[Dataset records]
[Start of Attachment]
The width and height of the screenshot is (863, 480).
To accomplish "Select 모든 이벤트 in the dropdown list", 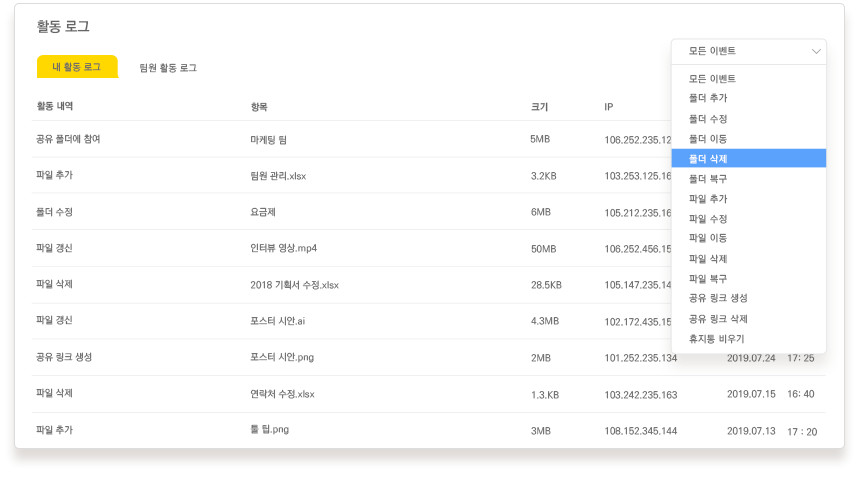I will [712, 78].
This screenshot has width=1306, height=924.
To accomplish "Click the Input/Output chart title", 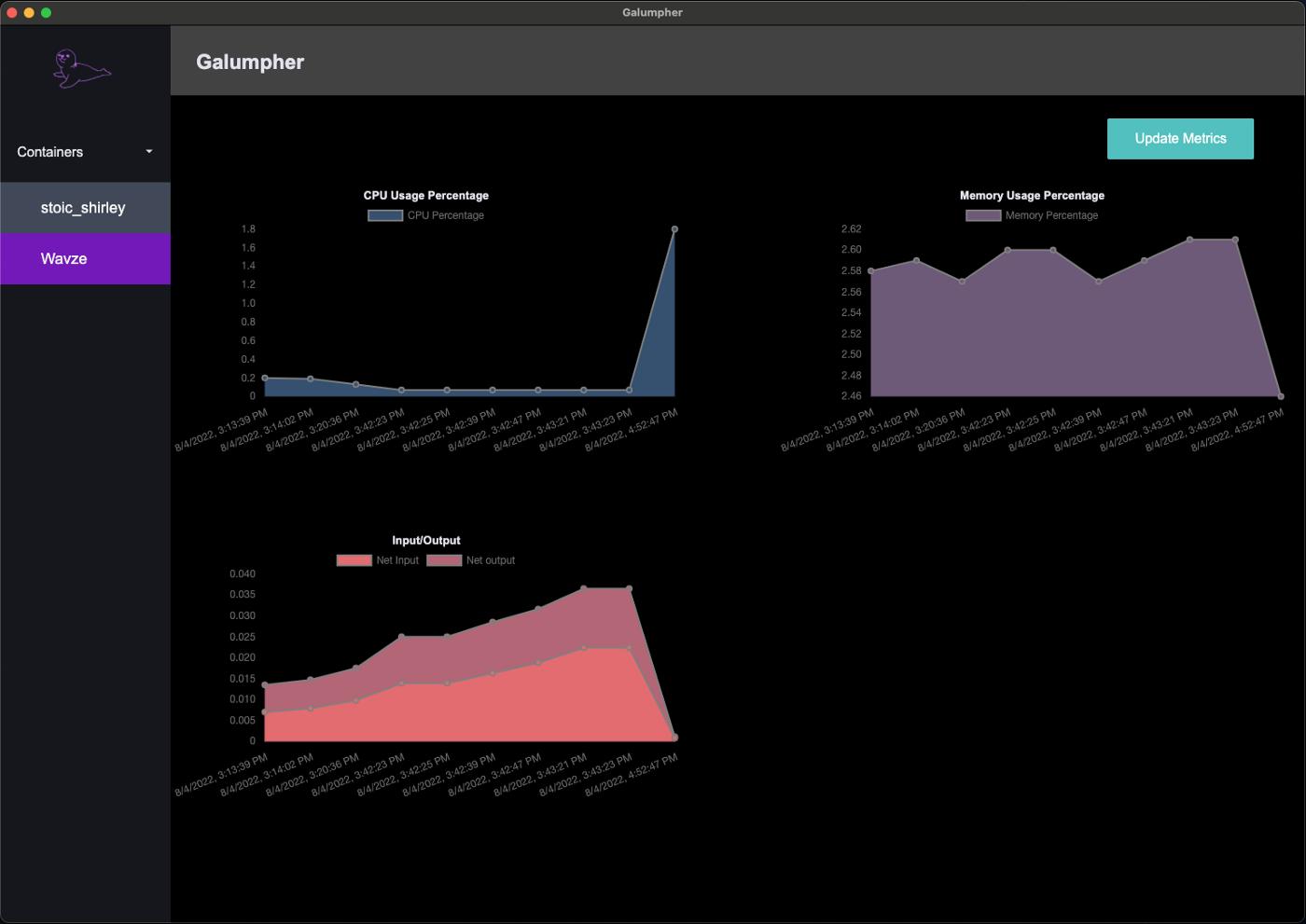I will point(426,541).
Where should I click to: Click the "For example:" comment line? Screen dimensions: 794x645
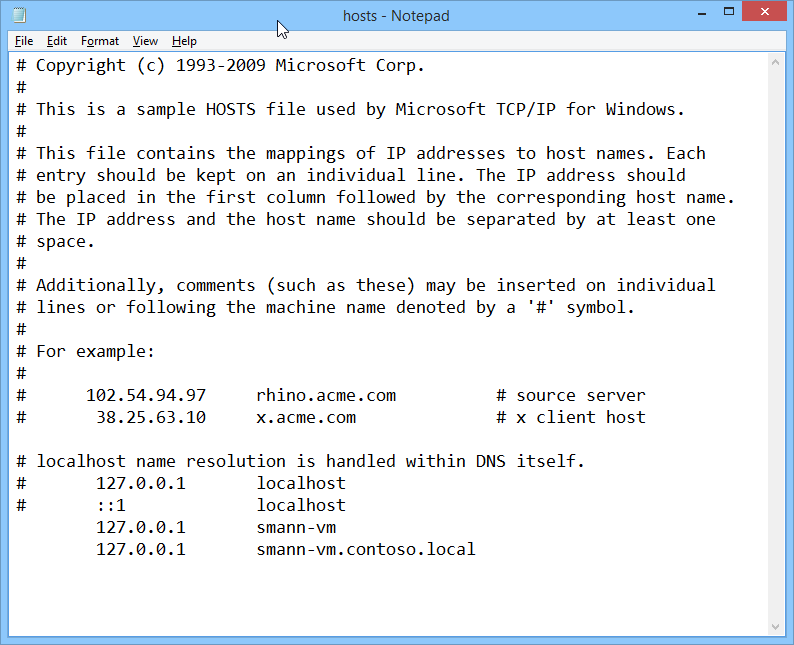coord(85,351)
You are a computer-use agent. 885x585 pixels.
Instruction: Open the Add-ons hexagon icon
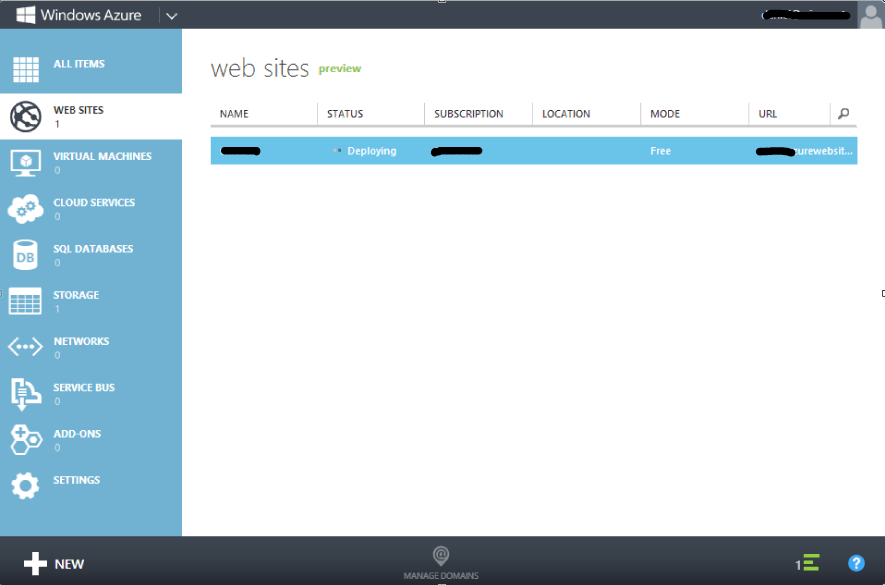click(25, 440)
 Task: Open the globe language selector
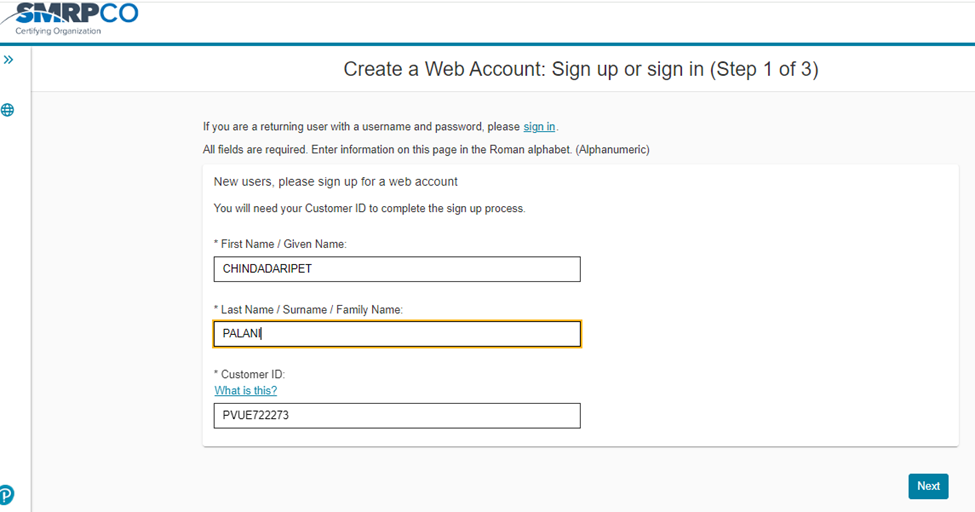8,110
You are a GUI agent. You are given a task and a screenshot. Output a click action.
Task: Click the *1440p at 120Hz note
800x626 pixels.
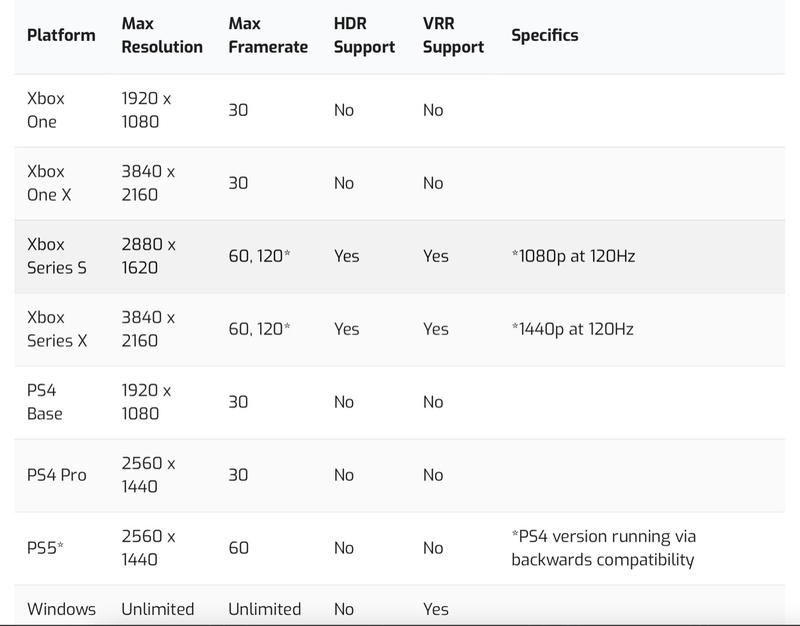click(572, 329)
[End of Attachment]
TASK GOAL:
Scan the data above; copy every line where "screenshot" appears.

ANSWER SPACE:
The width and height of the screenshot is (863, 480).
This screenshot has width=1306, height=924.
You are a GUI agent. You are given a task and a screenshot. Output a click action.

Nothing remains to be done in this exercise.